What you are asked to do: The lines to output run from the first line of the entries below through the line containing "Refund Policy (63, 831)"; copy them exactly and leave out pictures.

┌──

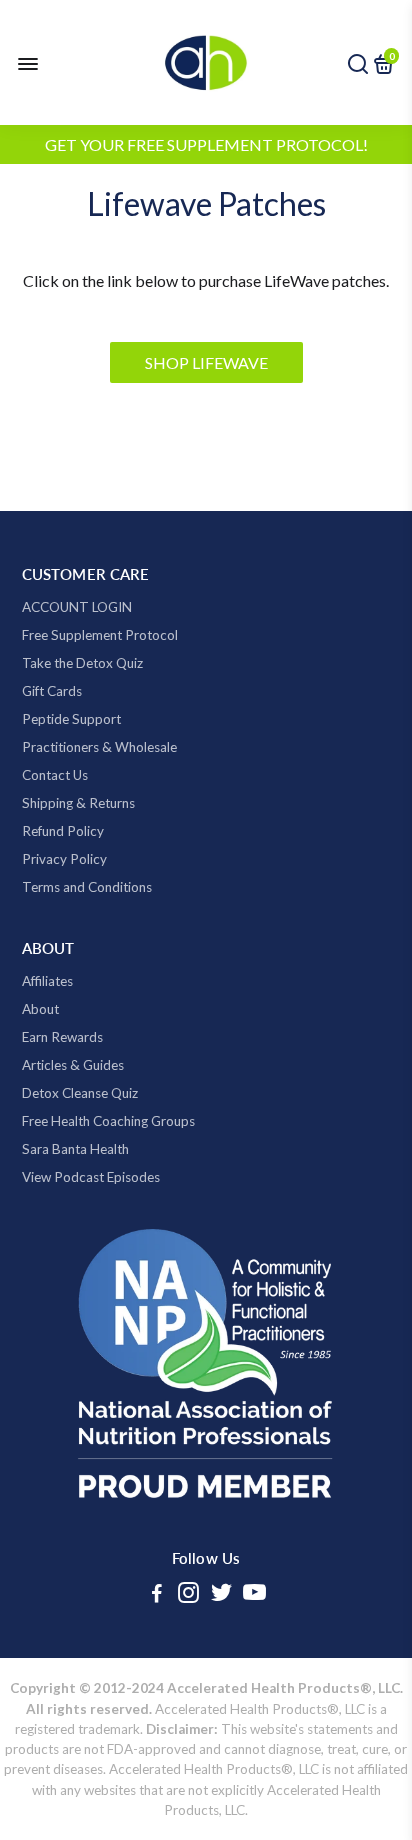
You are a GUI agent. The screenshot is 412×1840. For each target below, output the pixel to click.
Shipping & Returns (78, 803)
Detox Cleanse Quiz (80, 1093)
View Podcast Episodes (91, 1177)
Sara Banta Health (75, 1149)
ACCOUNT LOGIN (77, 607)
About (40, 1009)
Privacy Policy (64, 859)
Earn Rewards (62, 1037)
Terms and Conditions (87, 887)
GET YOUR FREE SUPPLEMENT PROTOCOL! (206, 144)
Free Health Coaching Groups (108, 1121)
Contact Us (55, 775)
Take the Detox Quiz (82, 663)
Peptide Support (71, 719)
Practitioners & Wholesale (99, 747)
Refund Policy (63, 831)
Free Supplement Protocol (100, 635)
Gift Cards (52, 691)
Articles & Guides (73, 1065)
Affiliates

└──

Output:
You are a GUI agent. The screenshot is 412×1840. For each target below, output the pixel to click.
Shipping & Returns (78, 803)
Detox Cleanse Quiz (80, 1093)
View Podcast Episodes (91, 1177)
Sara Banta Health (75, 1149)
ACCOUNT LOGIN (77, 607)
About (40, 1009)
Privacy Policy (64, 859)
Earn Rewards (62, 1037)
Terms and Conditions (87, 887)
GET YOUR FREE SUPPLEMENT PROTOCOL! (206, 144)
Free Health Coaching Groups (108, 1121)
Contact Us (55, 775)
Take the Detox Quiz (82, 663)
Peptide Support (71, 719)
Practitioners & Wholesale (99, 747)
Refund Policy (63, 831)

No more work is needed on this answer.